The president appears eager to accept such a challenge. He has two important war-related events this week, a speech before the United Nations and a White House meeting with Iraqi Prime Minister Iyad Allawi.
Kerry is wasting no time. The Massachusetts senator is laying out a four-part plan to bring peace to Iraq during a speech today at New York University that seeks to offer a persuasive alternative to Mr. Bush's management of Iraq's reconstruction and the overall war on terror.
Kerry will also argue that Mr. Bush has not been honest about the rationale for war or its costs, according to Kerry campaign officials.

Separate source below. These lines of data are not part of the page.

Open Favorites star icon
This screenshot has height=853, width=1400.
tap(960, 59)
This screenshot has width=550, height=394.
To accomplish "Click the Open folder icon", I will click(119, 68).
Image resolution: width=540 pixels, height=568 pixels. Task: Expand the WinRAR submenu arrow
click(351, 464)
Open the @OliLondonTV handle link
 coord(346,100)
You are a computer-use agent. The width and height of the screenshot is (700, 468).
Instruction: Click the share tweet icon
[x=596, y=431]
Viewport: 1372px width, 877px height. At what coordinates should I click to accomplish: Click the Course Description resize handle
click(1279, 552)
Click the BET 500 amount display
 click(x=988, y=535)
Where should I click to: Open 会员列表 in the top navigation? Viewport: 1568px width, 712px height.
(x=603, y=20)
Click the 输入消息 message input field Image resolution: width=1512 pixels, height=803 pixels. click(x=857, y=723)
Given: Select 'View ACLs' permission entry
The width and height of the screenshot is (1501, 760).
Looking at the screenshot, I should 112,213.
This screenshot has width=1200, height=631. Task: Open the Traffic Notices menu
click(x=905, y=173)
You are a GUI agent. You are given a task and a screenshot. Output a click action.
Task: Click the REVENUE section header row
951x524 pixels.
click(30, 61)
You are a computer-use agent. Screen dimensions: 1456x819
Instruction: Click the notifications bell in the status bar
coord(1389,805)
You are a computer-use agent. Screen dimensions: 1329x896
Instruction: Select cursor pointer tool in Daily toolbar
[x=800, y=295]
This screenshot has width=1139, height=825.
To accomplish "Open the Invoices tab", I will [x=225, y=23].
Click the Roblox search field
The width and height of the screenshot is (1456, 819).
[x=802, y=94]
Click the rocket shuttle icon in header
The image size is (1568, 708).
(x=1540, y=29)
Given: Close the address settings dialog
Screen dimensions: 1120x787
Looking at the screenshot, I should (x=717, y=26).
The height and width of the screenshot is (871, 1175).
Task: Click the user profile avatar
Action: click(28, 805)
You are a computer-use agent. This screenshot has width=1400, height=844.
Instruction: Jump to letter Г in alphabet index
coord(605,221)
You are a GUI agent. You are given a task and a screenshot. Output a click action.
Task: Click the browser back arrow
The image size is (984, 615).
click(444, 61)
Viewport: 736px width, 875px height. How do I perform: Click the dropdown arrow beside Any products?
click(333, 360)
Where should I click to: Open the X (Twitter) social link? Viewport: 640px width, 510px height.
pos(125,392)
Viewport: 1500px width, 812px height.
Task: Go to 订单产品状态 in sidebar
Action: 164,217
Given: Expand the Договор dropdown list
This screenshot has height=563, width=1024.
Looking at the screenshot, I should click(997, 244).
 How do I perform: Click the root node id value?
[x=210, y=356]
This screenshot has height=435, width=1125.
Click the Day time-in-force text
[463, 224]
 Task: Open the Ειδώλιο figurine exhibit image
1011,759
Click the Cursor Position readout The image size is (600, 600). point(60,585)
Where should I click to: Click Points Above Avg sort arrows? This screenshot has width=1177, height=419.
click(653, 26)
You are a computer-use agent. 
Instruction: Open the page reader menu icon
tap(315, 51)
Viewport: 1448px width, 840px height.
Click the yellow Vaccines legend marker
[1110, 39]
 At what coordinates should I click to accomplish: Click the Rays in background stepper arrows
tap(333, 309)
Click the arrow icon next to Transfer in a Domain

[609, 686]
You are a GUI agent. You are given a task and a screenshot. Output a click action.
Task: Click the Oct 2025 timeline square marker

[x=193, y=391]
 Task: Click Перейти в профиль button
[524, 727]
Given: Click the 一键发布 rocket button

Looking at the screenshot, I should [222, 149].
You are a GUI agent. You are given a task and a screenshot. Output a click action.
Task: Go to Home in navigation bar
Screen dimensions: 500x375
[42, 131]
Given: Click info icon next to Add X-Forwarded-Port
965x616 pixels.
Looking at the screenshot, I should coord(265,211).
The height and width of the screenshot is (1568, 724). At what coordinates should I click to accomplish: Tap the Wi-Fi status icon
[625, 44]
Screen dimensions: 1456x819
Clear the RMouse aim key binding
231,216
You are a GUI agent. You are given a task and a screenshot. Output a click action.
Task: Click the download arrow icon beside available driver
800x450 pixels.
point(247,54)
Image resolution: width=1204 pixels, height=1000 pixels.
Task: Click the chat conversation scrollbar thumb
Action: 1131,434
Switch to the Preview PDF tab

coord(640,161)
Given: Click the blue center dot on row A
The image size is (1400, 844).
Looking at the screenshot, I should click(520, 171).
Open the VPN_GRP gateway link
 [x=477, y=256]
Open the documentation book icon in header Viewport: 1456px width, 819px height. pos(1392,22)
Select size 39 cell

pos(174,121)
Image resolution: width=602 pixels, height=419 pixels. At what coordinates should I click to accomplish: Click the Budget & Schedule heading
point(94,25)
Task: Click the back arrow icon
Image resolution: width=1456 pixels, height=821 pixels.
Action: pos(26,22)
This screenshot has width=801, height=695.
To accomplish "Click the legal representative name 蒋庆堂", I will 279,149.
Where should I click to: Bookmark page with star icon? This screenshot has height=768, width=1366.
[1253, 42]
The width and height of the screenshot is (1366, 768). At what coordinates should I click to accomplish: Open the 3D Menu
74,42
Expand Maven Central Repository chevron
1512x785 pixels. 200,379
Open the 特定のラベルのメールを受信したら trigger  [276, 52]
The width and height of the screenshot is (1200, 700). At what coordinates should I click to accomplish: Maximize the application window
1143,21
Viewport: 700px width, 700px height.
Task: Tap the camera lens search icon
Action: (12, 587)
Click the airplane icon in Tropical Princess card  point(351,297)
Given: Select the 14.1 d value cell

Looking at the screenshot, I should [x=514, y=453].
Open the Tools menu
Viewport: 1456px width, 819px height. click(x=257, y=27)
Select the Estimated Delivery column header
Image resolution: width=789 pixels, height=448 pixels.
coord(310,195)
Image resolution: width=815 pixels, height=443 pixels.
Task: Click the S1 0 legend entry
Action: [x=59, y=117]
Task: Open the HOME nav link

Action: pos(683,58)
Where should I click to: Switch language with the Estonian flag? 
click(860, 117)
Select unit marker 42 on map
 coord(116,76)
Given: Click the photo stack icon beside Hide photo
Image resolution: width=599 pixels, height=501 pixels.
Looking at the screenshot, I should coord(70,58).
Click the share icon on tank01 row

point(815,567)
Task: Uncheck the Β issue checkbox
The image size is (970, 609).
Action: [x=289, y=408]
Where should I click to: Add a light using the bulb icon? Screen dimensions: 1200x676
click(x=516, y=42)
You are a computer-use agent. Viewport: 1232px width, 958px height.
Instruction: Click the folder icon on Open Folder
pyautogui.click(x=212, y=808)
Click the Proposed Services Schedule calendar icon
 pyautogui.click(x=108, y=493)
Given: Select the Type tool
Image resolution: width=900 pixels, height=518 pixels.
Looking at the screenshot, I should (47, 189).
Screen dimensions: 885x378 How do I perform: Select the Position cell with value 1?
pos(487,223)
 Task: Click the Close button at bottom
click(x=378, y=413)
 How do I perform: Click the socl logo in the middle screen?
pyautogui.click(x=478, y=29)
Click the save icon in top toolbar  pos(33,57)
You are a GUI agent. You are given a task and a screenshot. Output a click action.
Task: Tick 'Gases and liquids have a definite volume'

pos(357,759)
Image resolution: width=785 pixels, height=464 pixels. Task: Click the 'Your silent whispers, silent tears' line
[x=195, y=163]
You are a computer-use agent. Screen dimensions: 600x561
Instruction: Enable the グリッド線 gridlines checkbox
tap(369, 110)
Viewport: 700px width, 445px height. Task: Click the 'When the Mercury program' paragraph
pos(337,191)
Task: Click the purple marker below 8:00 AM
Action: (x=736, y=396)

The Democratic National Committee is complementing Kerry's speech with a weeklong focus on what it says is Mr. Bush's "lack of credibility" on Iraq. DNC Chairman Terry McAuliffe said Mr. Bush refuses to talk about hundreds of billions that the United States has spent on Iraq or rising American casualties.
The Washington Post reports that Kerry has adopted a two-prong strategy in which he will first challenge Mr. Bush's assertion that Iraq is making progress towards democracy, and then talk of getting U.S. troops out of the troubled Mideast nation over the next four years.
The newspaper said Mr. Bush welcomed such a challenge.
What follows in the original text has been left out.